THIS SAD, IMPOSSIBLE CITY
a novel excerpt
At the time, I had just moved to a particularly bleak part of the city, not far from that notorious intersection of Hollywood Boulevard and Western Avenue. Above us lay the hills––which were pink and gold and stuffed full of money––but down below in the sulfurous haze where the rest of us lived there was nothing but a jumble of decrepit apartment buildings and motels that charged by the hour, along with a thriving homeless encampment wedged between a 24-hour sex arcade and a boarded-up vitamin shop.

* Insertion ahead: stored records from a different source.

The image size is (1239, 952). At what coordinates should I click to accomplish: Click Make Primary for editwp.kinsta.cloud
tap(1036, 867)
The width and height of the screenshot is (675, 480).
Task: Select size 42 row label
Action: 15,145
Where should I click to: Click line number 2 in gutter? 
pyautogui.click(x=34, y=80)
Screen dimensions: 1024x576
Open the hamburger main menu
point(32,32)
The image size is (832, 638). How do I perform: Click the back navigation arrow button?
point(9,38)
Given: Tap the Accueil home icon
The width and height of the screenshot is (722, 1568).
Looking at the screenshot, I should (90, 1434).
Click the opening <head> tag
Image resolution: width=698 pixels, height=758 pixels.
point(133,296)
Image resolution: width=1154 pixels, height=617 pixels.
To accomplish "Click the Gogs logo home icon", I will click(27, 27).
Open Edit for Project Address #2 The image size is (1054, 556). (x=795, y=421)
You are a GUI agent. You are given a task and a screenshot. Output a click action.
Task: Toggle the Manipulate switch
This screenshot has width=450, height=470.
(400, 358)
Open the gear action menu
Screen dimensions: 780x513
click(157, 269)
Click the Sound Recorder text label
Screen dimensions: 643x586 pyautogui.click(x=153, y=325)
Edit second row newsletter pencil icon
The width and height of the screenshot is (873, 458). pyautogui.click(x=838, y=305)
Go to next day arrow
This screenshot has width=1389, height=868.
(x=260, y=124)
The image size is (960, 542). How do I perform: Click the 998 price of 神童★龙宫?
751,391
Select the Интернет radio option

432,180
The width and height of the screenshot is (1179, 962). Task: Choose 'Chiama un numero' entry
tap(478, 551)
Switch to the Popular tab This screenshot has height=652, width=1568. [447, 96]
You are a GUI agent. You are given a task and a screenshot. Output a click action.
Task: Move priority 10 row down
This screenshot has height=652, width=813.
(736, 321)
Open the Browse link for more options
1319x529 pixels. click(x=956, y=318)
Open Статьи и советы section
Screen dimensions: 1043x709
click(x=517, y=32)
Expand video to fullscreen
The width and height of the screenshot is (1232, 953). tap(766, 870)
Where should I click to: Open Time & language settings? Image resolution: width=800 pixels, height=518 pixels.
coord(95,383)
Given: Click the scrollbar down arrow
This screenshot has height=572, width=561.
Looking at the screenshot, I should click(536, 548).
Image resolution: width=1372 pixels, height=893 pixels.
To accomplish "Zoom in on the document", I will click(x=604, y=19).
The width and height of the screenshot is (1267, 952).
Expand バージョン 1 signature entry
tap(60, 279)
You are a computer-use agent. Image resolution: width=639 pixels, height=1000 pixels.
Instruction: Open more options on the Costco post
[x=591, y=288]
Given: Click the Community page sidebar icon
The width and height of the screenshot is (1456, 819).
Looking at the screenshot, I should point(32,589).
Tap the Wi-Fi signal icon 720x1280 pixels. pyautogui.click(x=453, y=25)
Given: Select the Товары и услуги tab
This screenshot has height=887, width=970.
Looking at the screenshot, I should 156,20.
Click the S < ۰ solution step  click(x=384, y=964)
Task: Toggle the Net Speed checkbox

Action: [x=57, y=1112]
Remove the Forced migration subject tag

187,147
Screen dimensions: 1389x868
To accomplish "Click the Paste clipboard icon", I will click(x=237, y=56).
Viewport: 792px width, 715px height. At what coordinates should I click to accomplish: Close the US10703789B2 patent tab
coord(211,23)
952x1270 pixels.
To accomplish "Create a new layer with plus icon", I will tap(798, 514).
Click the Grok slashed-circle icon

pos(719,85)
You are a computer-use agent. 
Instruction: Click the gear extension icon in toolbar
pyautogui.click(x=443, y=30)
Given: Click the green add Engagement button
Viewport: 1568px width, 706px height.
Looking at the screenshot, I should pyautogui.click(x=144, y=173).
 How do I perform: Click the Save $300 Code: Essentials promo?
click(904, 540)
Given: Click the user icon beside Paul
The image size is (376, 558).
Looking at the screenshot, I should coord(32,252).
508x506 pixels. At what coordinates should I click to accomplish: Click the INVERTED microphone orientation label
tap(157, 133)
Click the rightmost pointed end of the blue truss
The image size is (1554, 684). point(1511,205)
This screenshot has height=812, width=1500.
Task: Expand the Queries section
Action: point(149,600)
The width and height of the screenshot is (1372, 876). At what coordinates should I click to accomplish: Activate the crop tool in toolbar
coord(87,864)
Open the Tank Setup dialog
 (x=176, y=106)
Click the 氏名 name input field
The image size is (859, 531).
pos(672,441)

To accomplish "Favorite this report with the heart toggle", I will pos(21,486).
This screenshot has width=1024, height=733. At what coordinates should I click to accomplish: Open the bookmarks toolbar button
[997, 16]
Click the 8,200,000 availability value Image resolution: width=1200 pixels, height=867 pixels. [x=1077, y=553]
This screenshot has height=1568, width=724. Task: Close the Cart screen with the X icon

Teenage runaways had taken over the abandoned wreck on the corner, a hulking art deco beast where movie moguls used to cook up million-dollar deals back in the silent film era and which had become blighted with angry snarls of graffiti and busted-out windows. Once I saw a young woman, naked except for a red feather boa, threatening to take a swan dive from its roof. She was coaxed down eventually and whisked away in an ambulance, and though I would later glimpse her from time to time, either smoking cloves on a neighborhood bus bench or loitering outside the supermarket where I bagged groceries, still wearing that miserable rope of feathers and zonked half out of her mind, I like to think that in the end she finally slipped the noose and got away from her demons. Of course, it's been years since I last saw her. Along with everyone else I knew in those days, she is gone now.